■ **TEXT PASSAGE**:
★ ★ ★ ★ ★ ★ ★

Dunn went 0-for-4 with two strikeouts on Saturday, although he just missed a first-inning homer, and is now hitting .146 with two homers and five RBIs. He's hitting .182 with four RBIs with runners in scoring position. The designated hitter has noticed fouling off more pitches than usual, pitches he usually puts in play, which is a sign, in Dunn's mind, of not swinging the bat as well as he could.
"I'm out in front a little bit or the ball is beating me a little bit," Dunn said. "I need to find that happy medium and start hitting the ball hard.
"Again, that's what we are talking about what I do, that's my thing. Scoring runs and driving in runs. When I have chances to open games up early or late and not get it done, that wears on me a little bit."
Flowers not worried about recent slump
CLEVELAND -- Just as White Sox starting catcher Tyler Flowers wasn't ready to accept American League Most Valuable Player honors after five hits in his first 12 at-bats this season, he isn't about to panic over his 2-for-23 funk.
So what's missing in Flowers' mind over these past six games?
"Hits," said Flowers with a laugh.
"They've made some good pitches, and I've expanded my zone a little bit sometimes with some of the strikeouts and all. I really pretty much feel the same. I've had good swings and good pitches to swing at off of quality pitchers. I put some decent hit balls in play and they haven't found holes.
"Really not much to worry about yet. Just continue to grind it out and have quality at-bats."
Although Flowers, who went 0-for-4 with three K's on Saturday, ideally would like two or three hits every game, the backstop won't base his day's success solely on what he does with the bat.
"That really isn't the determining factor for me having a good or bad day," Flowers said. "It's more about us winning and pitchers having good starts and throwing the ball effectively to give us a chance.
"I'm very confident in what I can do and where I'm at right now. I just think it's a stretch where nothing has really gone my way with finding holes or getting good pitches to get a hold of. There will be plenty of stretches where you don't put hits together for a period of time. I definitely feel comfortable. I feel healthy, I feel fresh."
• Alex Rios' 16-game hitting streak, dating back to Sept. 26, 2012, came to a close during an 0-for-4 effort in Saturday's 9-4 loss to the Indians. Rios had hit in all 10 games this season.
"It had to stop at some point. I didn't expect it to go for a long time," Rios said. "The most important thing is I had two good at-bats and I believe I'm where I want to be and that's the most important thing.
"It would be nice to keep that streak going. But it had to end at some point so I'm glad I took great at-bats."
• White Sox manager Robin Ventura spoke Saturday morning to pitching coach Don Cooper, who was released from the hospital and was flying to Chicago. Cooper has missed the entire road trip due to a bout of diverticulitis (a digestive disorder).
"I don't know if he's feeling that much better, but he's glad to be out of the hospital," Ventura said. "He's in some pain and not feeling too good."
Ventura added that Cooper would probably be meeting with White Sox doctors either Saturday or Sunday.
• Jose Quintana picked up the fourth no-decision of his career in 24 starts when he has thrown at least seven scoreless innings, after allowing one hit over seven innings in Friday's 1-0 White Sox loss.
"He's got the little cutter in to righties. And then he was really commanding arm side with his fastball," Cleveland manager Terry Francona said of Quintana. "And then he started getting comfortable and he started flipping that breaking ball in on hitter's counts. He pitched a really good game."

★ ★ ★ ★ ★ ★ ★

■ **EXERCISE DATA**:
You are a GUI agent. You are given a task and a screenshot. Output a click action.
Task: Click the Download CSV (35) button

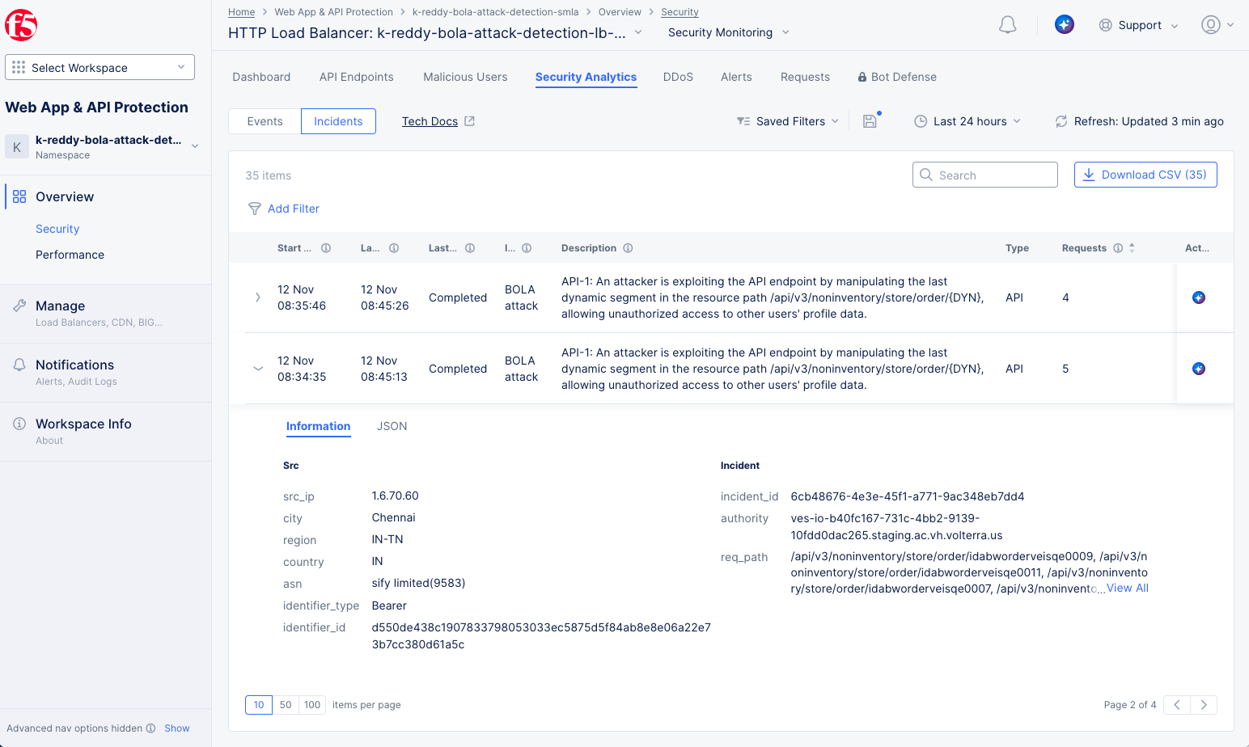pos(1145,175)
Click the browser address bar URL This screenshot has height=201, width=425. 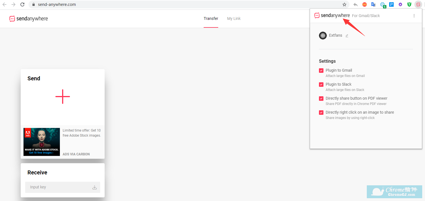pyautogui.click(x=57, y=4)
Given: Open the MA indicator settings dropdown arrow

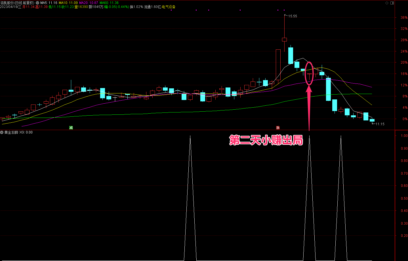Looking at the screenshot, I should (37, 3).
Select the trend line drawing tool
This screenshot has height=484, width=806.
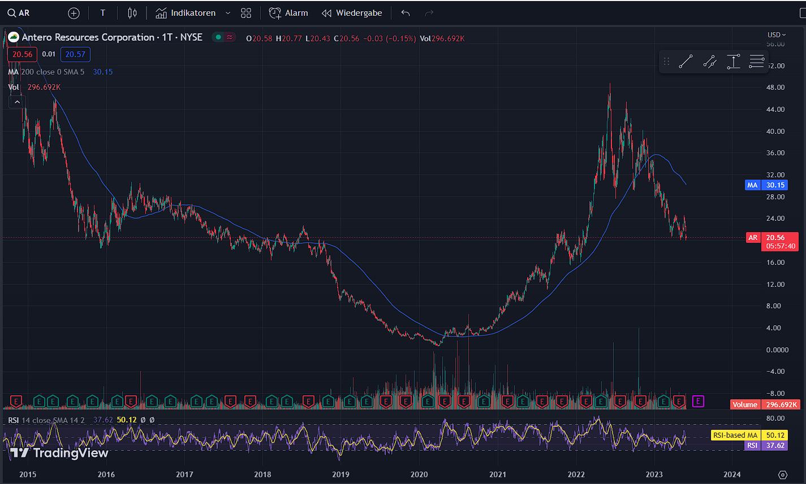click(686, 62)
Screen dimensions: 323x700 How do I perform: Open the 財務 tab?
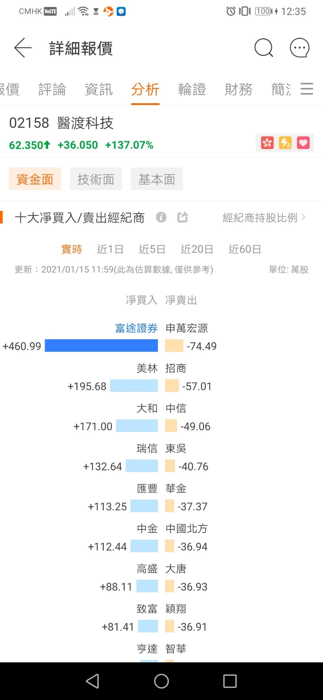pyautogui.click(x=239, y=90)

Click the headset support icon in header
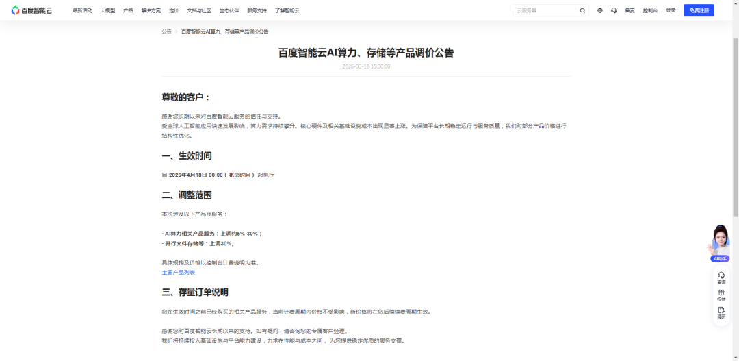pyautogui.click(x=614, y=10)
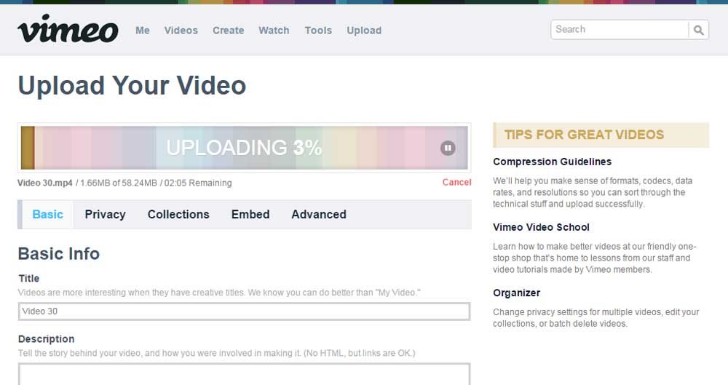Open the Videos menu

click(181, 31)
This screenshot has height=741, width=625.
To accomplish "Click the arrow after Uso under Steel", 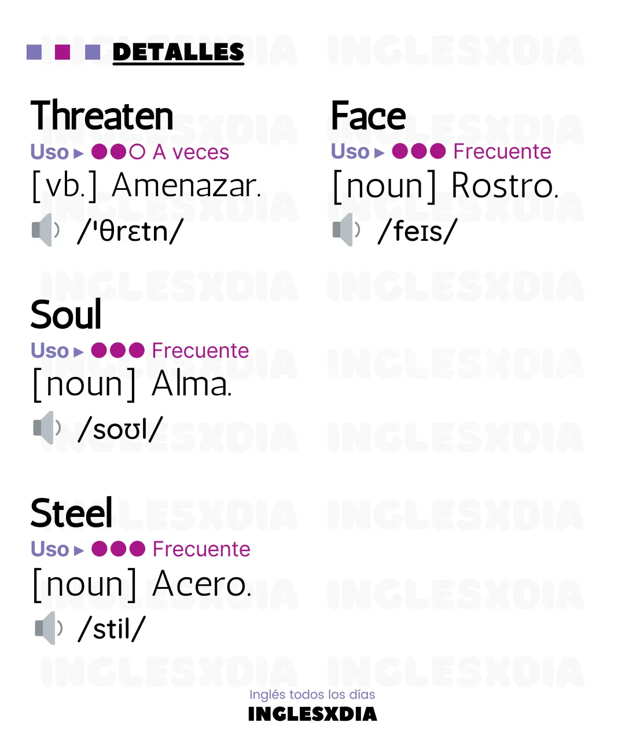I will (79, 551).
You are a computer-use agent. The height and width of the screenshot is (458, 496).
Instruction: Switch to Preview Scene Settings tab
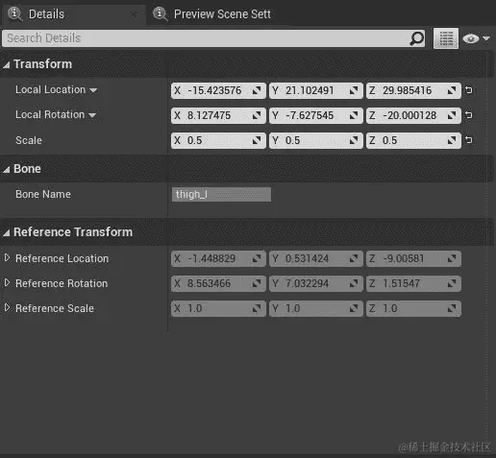[x=222, y=14]
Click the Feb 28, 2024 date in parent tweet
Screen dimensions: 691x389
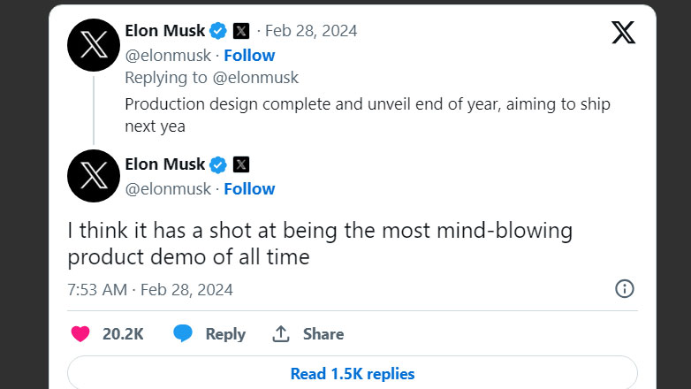pyautogui.click(x=313, y=31)
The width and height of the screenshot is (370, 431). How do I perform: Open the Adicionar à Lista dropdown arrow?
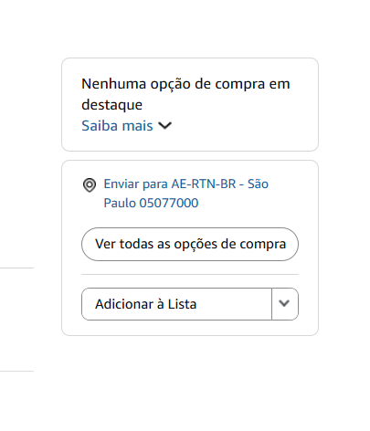tap(285, 304)
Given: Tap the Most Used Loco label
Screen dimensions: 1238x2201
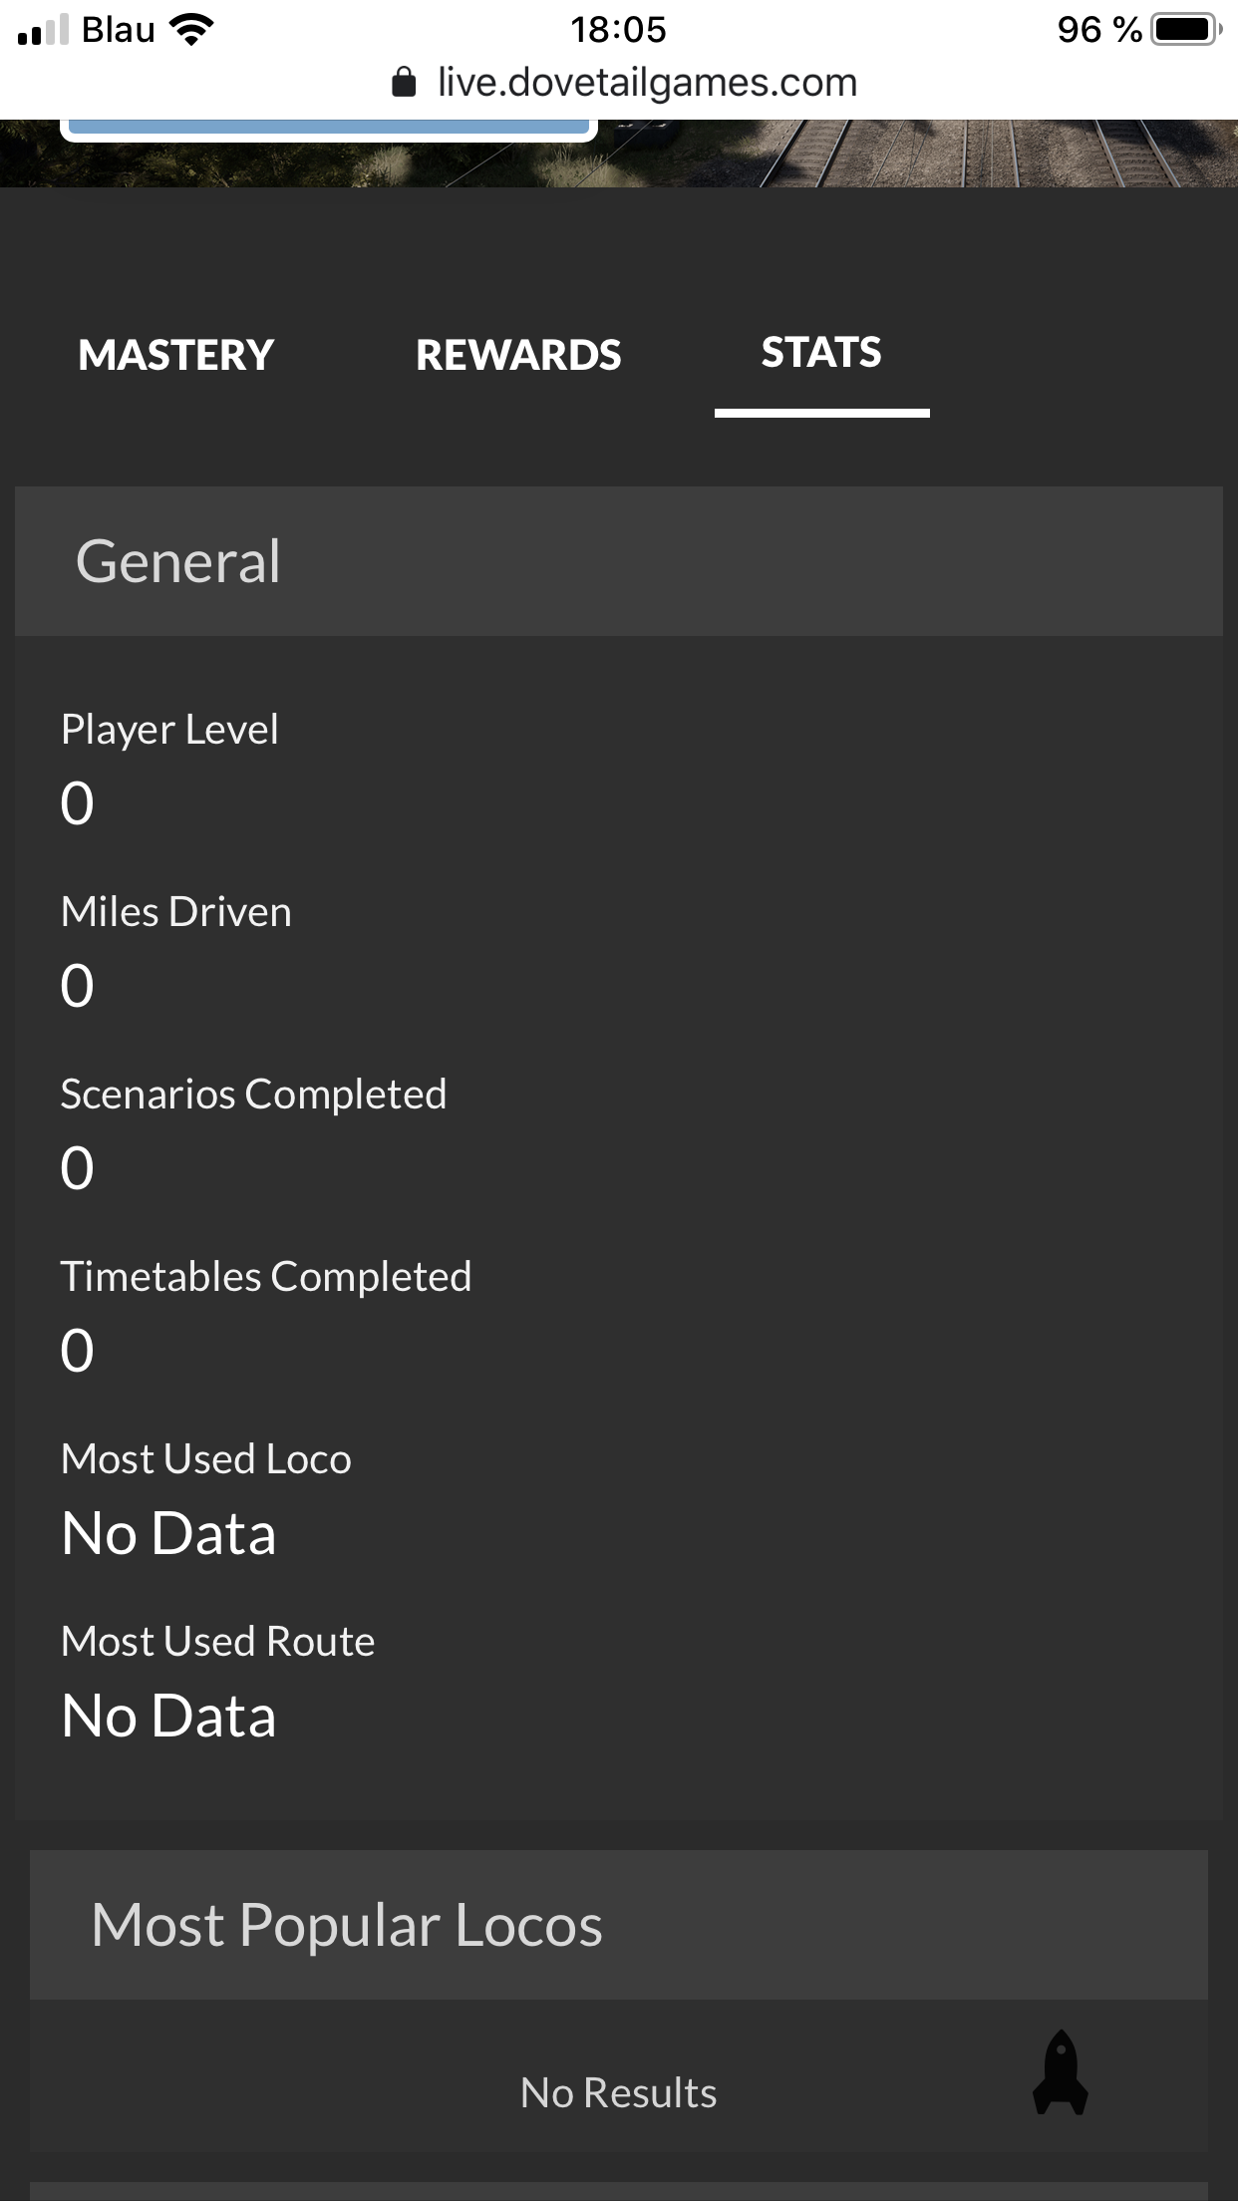Looking at the screenshot, I should click(206, 1459).
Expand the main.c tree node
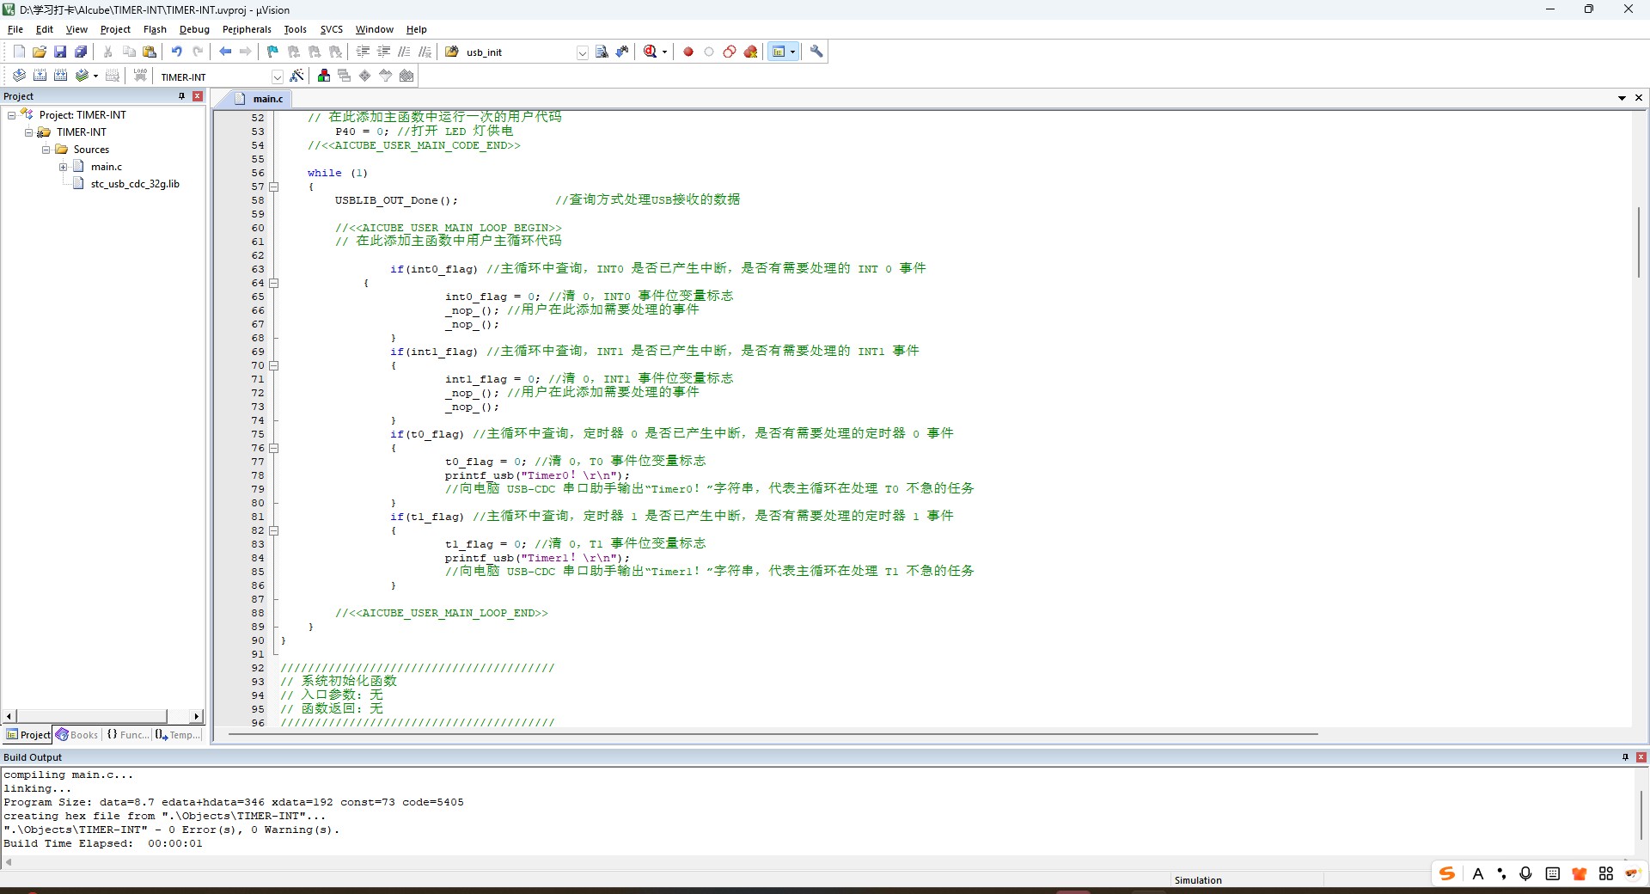Image resolution: width=1650 pixels, height=894 pixels. 63,167
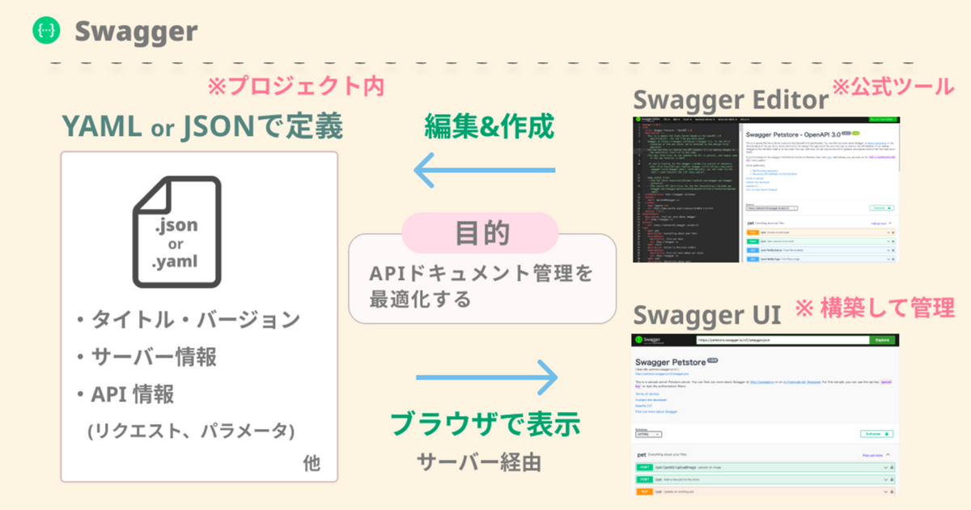The width and height of the screenshot is (971, 510).
Task: Click the Contact the developer link
Action: pos(651,400)
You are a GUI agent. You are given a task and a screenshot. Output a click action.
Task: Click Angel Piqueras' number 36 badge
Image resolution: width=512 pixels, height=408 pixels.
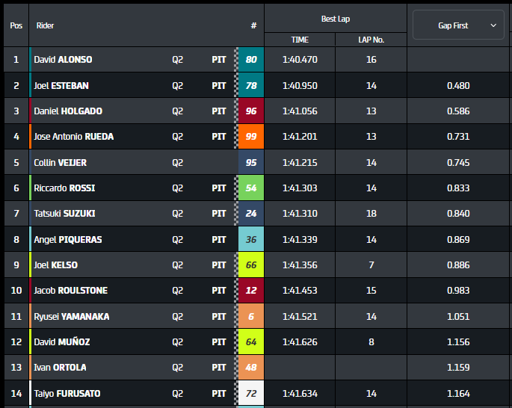[x=250, y=240]
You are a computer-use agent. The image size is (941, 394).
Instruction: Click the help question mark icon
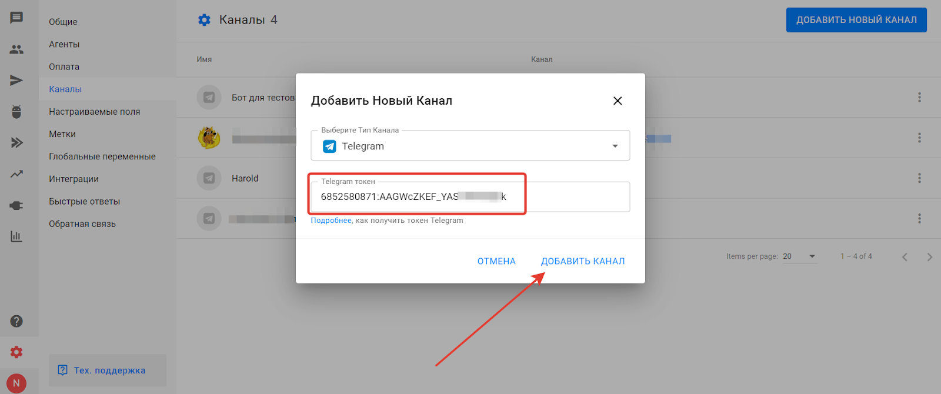(x=16, y=321)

★ ★ ★ ★ ★ ★ ★

■ **WORK INSTRUCTION 1**:
Decide whether each statement agrees with the White Sox notes: (a) Flowers went 0-for-4 with three strikeouts on Saturday; (b) Rios had hit in every game this season before his streak ended; (c) Dunn's overall batting average is .182. For each, answer yes or no and quote the deciding words of the White Sox notes.
■ **WORK INSTRUCTION 2**:
Update the part of the White Sox notes between "So what's missing" and "us a chance.", inclusive, and change "backstop" to "catcher".
The rows aren't needed here.

■ **EXERCISE RESULT 1**:
(a) Yes: "Flowers, who went 0-for-4 with three K's on Saturday"
(b) Yes: "Rios had hit in all 10 games this season."
(c) No: "is now hitting .146 with two homers and five RBIs"

■ **EXERCISE RESULT 2**:
So what's missing in Flowers' mind over these past six games?
"Hits," said Flowers with a laugh.
"They've made some good pitches, and I've expanded my zone a little bit sometimes with some of the strikeouts and all. I really pretty much feel the same. I've had good swings and good pitches to swing at off of quality pitchers. I put some decent hit balls in play and they haven't found holes.
"Really not much to worry about yet. Just continue to grind it out and have quality at-bats."
Although Flowers, who went 0-for-4 with three K's on Saturday, ideally would like two or three hits every game, the catcher won't base his day's success solely on what he does with the bat.
"That really isn't the determining factor for me having a good or bad day," Flowers said. "It's more about us winning and pitchers having good starts and throwing the ball effectively to give us a chance.